All the names are attached using Velcro. The beauty of this is I can make it as difficult or as easy as I choose, based on the amount of names I take off before I hand it over to my kids.
Here are the names you need for the family tree:Download Abraham's Family Tree
How do I decide what Bible facts are important for a child to memorize?
I always struggle with this. This has become the system I use to decide:
1. I pray asking God to show me what parts of the Bible he desires my children to know. What will be a blessing to them in their lives? This varies from individual to individual. I read a missionary biography about a man who was brought to Christianity through the study of the genealogy of Jesus. Who would have thought that a genealogy would be the beginning of bringing a person to Jesus? (I guess maybe God, since He included it in the first chapter of Matthew)

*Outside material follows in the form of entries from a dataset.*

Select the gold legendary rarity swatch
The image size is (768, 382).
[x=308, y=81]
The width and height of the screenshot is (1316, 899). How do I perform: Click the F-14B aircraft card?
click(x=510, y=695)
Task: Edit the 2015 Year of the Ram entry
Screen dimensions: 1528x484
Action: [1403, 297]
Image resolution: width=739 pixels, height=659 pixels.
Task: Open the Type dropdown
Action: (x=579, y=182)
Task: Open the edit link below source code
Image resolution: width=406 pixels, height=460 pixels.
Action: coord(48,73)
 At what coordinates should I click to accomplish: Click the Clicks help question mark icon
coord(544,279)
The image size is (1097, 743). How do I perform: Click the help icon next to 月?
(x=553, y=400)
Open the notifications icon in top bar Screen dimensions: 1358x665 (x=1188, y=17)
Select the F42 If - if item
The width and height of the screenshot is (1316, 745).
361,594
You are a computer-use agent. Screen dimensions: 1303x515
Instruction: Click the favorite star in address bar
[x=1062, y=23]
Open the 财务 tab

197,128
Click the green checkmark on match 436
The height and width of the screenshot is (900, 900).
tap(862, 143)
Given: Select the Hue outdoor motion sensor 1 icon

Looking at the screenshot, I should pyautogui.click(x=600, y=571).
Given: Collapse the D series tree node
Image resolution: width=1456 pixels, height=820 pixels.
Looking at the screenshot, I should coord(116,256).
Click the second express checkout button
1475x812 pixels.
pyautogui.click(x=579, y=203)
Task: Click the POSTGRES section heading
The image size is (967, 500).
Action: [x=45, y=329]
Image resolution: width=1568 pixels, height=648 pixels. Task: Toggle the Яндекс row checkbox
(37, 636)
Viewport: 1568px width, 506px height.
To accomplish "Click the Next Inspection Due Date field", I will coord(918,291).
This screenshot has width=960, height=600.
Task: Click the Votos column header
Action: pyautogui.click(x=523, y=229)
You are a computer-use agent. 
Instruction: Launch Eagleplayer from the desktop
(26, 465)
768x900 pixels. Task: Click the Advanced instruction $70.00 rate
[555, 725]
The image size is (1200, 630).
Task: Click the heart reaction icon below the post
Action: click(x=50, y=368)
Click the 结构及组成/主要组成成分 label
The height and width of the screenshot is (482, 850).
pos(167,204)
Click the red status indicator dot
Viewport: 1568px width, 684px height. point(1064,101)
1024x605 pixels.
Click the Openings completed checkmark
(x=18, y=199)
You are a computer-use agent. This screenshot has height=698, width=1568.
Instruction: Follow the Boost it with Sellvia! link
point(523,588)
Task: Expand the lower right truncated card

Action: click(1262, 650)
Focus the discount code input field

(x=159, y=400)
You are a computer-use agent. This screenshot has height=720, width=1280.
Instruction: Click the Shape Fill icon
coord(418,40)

2. I examine my motives for wanting the children to memorize certain facts. Do I really think what I am asking the kids to memorize will edify them and others spiritually, or is it just going to help them score well in a game of Bible trivia? If God hasn’t revealed to me a specific reason to ask my children to commit some piece of information to memory, I don’t ask them to do it. I don't want to create know-it-alls. I want children who know God.
How do we go about helping our children remember these names and places?
Virgil Hillyer wrote a delightful world history book for children. In it he gives advice to children in how to make difficult names easier to remember. He does this by teaching kids how to remember the bodies of water surrounding Mesopotamia:
“You might make these two rivers in the ground of your yard or garden or draw them on the floor if your mother will let you. Just for fun you might name your drinking cup Tigris and your glass Euphrates. Then you might call your mouth, into which they both empty, the Persian Gulf, for you will hear a great many new names by and by, and as grown-up people give names to their houses and boats, to their horses and dogs, why shouldn’t you give names to things that belong to you? For instance, you might call your chair, your bed, your table, your comb and brush, even your hat and shoes, after these strange names.”
I first read this book about four years ago, and since that time, I have taken his advice when trying to teach my children Bible facts. Are there 12 stoplights from home to school that could be named after the 12 sons of Israel? Are there 12 rooms in your home or 12 parks in your town? And by all means if you are committed to having 12 sons do everyone around you a favor, and start by naming the oldest Reuben. These are simple ways to familiarize your children to Bible names.
This oil painting of Jacob wrestling with the angel is by Karen Laub-Novak (1938-2009). This work truly portrays the energy and drive of Jacob. I read Genesis 32:22-30 while the kids examined this piece. It is interesting to me that God left Jacob with a physical reminder of that night by knocking his hip out of joint. Physical suffering is often a method God uses to focus our thoughts on Him. Each and every time Jacob walked, he was reminded of His God.
Jacob's name was changed from Jacob to Israel. The Israelites were also called Hebrews and much later after Bible times the descendents of Jacob became known as Jews.
C CARD :
Here we used 1 big smilely sticker for Jacob and 12 little smilely stickers for the 12 sons of Jacob.